WHAT YOU HAVE TO DO:
Extract, verbatim, all lines starting at the one containing "This screenshot has height=698, width=1024." and ending with the final line of the listing, and no others.
(MATERIAL FOR THIS EXERCISE begins)
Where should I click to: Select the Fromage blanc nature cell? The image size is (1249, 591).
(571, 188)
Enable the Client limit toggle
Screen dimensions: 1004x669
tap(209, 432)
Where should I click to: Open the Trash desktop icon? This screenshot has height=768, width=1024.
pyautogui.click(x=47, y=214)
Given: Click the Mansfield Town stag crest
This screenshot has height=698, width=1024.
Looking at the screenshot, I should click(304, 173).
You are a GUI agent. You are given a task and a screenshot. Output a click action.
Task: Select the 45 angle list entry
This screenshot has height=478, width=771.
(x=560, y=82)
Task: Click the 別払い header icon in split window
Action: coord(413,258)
(MATERIAL FOR THIS EXERCISE ends)
RESULT FOR THIS TASK:
This screenshot has height=698, width=1024.
Looking at the screenshot, I should click(304, 173).
You are a GUI agent. You are given a task and a screenshot. Output a click action.
Task: Select the 45 angle list entry
This screenshot has height=478, width=771.
(x=560, y=82)
Task: Click the 別払い header icon in split window
Action: coord(413,258)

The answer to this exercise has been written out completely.